Instrucciones de tareas
[A] Según el texto sobre el perdón, ¿por qué nos perdona Dios con magnificencia, y qué nos pide hacer con quienes nos ofenden?
[B] Cita del texto sobre el perdón el fragmento que empieza en "Por Mónica Muñoz" y sigue hasta "y seguir adelante.".
[C] Prolonga el texto sobre el perdón a partir de su última frase.

Texto proporcionado
☆ ☆ ☆

Por Mónica Muñoz |

Recuerdo una frase muy  utilizada por mucha gente: “Yo perdono, pero no olvido”.  Decía el Papa Pío XII: “No he escuchado una frase más anticristiana que ésta”. Y es que es verdad, la persona que guarda rencor se desgasta pensando en su odio y en cómo desquitarse de quien le hizo daño, si realmente así fue, en lugar de olvidar las acciones que lo hicieron sentir mal y seguir adelante.

Por supuesto que es difícil aparentar que nada pasó, cuando alguien nos ofende sentimos nuestro orgullo lastimado y deseamos hacerle pagar con creces a quien se atrevió a insultarnos.  Sin embargo, no nos detenemos a pensar en que la otra persona también puede tener razones para sentirse ofendida.  Es cuestión de analizar la situación y aplicar un poco de justicia, es decir, colocar sobre la balanza las palabras y obras que cada quien realizó para determinar si vale la pena enojarse tanto por ellas, o peor aún, conservarlas eternamente en el corazón.

A veces ocurre que, hay personas tan sensibles, que el mínimo desdén les parece un insulto grave, una palabra dicha con descuido, sin intención de causar daño, es para su modo de ver una injuria tremenda.  Y luego resulta que el “ofensor” ni siquiera repara en el efecto que han causado sus palabras.

Hace muchos años, cuando andaba de misiones, impartíamos unos temas a las familias que se nos encomendaba visitar.  Entre ellos había unos que se llamaban “Modos de amar”, tomados del libro “Fichero de la personalidad» del Padre Roldán, S.J. Entre los bellos consejos mencionados por el sacerdote, todos dirigidos a hacer del cristiano una mejor persona, había uno que recomendaba “perdonar y olvidar”, donde comentaba la necesidad de no sólo decir “te perdono”, sino esforzarse en no echar en cara dicha acción, de manera especial, hacía hincapié en el perdón ofrecido por Dios a la persona pecadora.  Así decía el sacerdote:

 “¿Qué tal que después de cada pecado se mostrara Dios tan frío e indiferente con nosotros, como nosotros nos mostramos para con los que nos ofenden? ¡Estaríamos irremediablemente perdidos!  El Señor sabe que lo ofendemos más por «débiles» que por «malos» y nos perdona con magnificencia. Pero nos pide observar ese mismo procedimiento respecto a nuestros ofensores: ver más debilidad que maldad, en sus ofensas.”

☆ ☆ ☆

Extractos de datos
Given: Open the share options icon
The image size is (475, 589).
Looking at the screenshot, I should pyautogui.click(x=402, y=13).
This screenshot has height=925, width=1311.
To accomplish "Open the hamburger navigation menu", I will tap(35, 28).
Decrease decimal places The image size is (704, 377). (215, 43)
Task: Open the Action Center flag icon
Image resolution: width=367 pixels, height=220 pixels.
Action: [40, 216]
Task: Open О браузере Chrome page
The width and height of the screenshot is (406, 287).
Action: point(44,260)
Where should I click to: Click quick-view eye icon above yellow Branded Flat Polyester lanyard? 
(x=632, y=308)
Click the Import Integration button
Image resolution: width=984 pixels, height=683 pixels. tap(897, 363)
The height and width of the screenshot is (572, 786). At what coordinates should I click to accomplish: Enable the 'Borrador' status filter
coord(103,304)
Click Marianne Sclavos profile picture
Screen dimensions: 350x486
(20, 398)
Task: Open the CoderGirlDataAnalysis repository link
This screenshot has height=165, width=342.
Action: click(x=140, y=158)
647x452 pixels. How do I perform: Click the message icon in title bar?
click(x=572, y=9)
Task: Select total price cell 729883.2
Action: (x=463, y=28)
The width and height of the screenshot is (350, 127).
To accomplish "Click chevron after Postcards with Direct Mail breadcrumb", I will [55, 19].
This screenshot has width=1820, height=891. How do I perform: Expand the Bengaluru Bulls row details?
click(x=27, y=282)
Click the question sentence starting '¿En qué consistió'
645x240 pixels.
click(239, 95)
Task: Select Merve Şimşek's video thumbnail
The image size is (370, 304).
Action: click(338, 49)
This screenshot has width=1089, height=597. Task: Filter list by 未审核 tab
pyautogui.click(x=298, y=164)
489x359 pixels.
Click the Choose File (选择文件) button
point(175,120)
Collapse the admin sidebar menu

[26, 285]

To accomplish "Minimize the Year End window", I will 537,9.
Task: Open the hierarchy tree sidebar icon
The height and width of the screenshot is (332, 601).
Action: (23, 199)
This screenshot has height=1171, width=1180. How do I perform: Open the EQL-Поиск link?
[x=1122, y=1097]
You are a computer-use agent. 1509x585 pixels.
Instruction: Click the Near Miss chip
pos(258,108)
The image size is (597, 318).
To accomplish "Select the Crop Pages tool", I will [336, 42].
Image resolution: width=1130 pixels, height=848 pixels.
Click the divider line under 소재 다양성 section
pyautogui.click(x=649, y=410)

☆ ☆ ☆

Respuestas por tarea
[A] Dios nos perdona con magnificencia porque sabe que lo ofendemos más por «débiles» que por «malos». Nos pide tratar igual a nuestros ofensores y ver en sus ofensas más debilidad que maldad.

[B]
Por Mónica Muñoz |

Recuerdo una frase muy  utilizada por mucha gente: “Yo perdono, pero no olvido”.  Decía el Papa Pío XII: “No he escuchado una frase más anticristiana que ésta”. Y es que es verdad, la persona que guarda rencor se desgasta pensando en su odio y en cómo desquitarse de quien le hizo daño, si realmente así fue, en lugar de olvidar las acciones que lo hicieron sentir mal y seguir adelante.

[C]
Y para conseguir pronto y con eficacia dicho objetivo, concluía: “Ah, un consejo muy sicológico, pero que tiene unos efectos casi mágicos: recemos por los que nos han ofendido. «Es casi imposible odiar a una persona por la cual uno reza con frecuencia». Ésta era una enseñanza impartida por Mons. Fulton John Sheen.

Porque, aunque no lo crean, esta fórmula funciona: rezar por la persona que nos ha ofendido es un bálsamo para las heridas, ayuda a ver con benevolencia al ofensor y finalmente consigue el olvido.  Y creo también que es importante darnos cuenta que todos tenemos fallas y errores, y debemos ser menos severos con quienes tenemos dificultades.  Cierto, parece que pido un imposible, creo que casi todos hemos tenido enfrentamientos que distancian amistades y hasta familias y que, por un orgullo mal entendido, en casos extremos provoca que nunca más se vuelvan a ver.  Y luego resulta que, alguno fallece y se va sin arreglar cuentas con esos seres queridos que han formado parte de su vida, ¿y eso a qué conduce? Pues, sinceramente, a nada productivo.  Lo único que se saca de esa situación es desasosiego, incomodidad y hasta enfermedades físicas.

Es necesario que reflexionemos acerca de los sentimientos negativos que nos quitan la paz y que pongamos remedio antes de que se acumulen tanto que terminen por estallar, causando daños irreparables, sobre todo si de la familia se trata.  Algo que siempre digo y que puede parecer chocante es que no soy adivina, si supiéramos en su momento que hemos lastimado a alguien, podríamos corregir ofreciendo una disculpa amable, pero obviamente, esas acciones deben practicarse con humildad y hacerlas parte de nuestra personalidad, porque no es sencillo reconocer una falta y menos pedir perdón.  Sin embargo, vale la pena hacerlo, pues quien así se conduce da muestras de magnanimidad y verdadero amor, sanando las relaciones importantes.

Recordemos las palabras de la oración más grande del cristianismo, en la que el mismo Jesús nos ha enseñado a pedir al Padre: “Perdona nuestras ofensas como nosotros perdonamos a los que nos ofenden”, porque si actuamos de esa manera, aseguraremos la paz en nuestras familias y la vida eterna.